L’affaire raconte un petit morceau de notre époque. Car depuis 2014 environ, parallèlement à la vente de stup’ aux pieds des tours d’immeuble dans les cités du 93, des centres d’appel téléphonique ont vu le jour. Une « ubérisation » du trafic de stupéfiants « dans la droite ligne de l’ubérisation du monde » comme le dit un responsable du parquet de Bobigny. Et s’il n’y a pas encore d’application dédiée, le mode de commande, de livraison et de fidélisation sont les mêmes que ceux de la nouvelle économie.
On est bien servi chez Ali / Crédits : Tommy Dessine
À la carte
Ce jour de grosse chaleur, Ali S., le patron du réseau, s’éponge le front avec son sweat-shirt comme un tennisman entre deux sets. Il a 25 ans. C’est un grand bonhomme à la peau vert olive qui parle en marmonnant comme s’il avait un paquet de Kleenex enfoncé dans la bouche. On ne comprend rien à ce qu’il dit. La présidente d’audience est obligée de lui faire répéter deux fois chacune de ses phrases.

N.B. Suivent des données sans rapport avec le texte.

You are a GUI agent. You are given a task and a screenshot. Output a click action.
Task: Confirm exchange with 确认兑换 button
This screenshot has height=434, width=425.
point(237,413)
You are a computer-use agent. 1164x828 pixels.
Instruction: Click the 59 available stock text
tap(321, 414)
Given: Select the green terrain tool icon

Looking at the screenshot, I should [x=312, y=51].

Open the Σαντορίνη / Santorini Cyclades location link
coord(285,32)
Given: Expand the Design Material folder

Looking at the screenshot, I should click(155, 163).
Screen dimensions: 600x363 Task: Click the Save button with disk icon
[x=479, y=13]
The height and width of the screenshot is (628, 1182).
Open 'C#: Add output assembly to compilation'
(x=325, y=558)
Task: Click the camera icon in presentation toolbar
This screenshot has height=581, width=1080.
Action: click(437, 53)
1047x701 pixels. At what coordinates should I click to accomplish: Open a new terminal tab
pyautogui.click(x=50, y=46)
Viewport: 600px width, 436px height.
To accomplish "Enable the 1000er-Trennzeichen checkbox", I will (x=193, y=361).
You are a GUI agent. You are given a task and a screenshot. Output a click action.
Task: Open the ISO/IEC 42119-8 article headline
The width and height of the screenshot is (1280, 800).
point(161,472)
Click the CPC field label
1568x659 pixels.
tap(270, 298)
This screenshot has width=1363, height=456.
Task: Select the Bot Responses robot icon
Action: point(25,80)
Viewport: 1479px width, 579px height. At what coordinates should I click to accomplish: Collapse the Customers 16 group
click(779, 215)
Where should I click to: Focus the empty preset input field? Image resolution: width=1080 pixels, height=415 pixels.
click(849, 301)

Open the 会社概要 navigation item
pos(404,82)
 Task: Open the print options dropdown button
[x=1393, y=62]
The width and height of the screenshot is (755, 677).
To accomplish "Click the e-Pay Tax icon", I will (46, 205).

Depuis quelques minutes, elle le questionne sur le chiffre d’affaires estimé de son business. Il prenait les appels des clients sur son portable qui voulaient se faire livrer de la cocaïne : 70 euros le gramme ; 60 euros quand le client prenait plusieurs grammes d’un coup ; 80 euros quand c’était une livraison dans le 16e arrondissement de Paris parce que là-bas, les gars ont de la thune. Pour la MDMA, qu’Ali S., appelle « la D », il fallait commander à l’avance. Il n’en avait pas toujours en stock. Pour le shit, pas moyen de se faire livrer à moins d’en commander pour 100 euros d’un bloc.
La magistrate dit :
« On connaît précisément votre chiffre d’affaires… 9.330 euros de drogue vendue sur une semaine… Sur la période des écoutes [téléphoniques], ça nous fait un chiffre d’affaires de près de 100.000 euros. »
Ali S. rentre la tête comme une tortue et marmotte une explication que personne ne comprend. La magistrate prend en exemple une autre semaine du mois de mai au cours de laquelle le call-center a fait 112 ventes, soit plus de 6.000 euros de chiffre d’affaires :
« 6.000 euros par mois nets d’impôts, Monsieur, beaucoup de monde le voudrait ! »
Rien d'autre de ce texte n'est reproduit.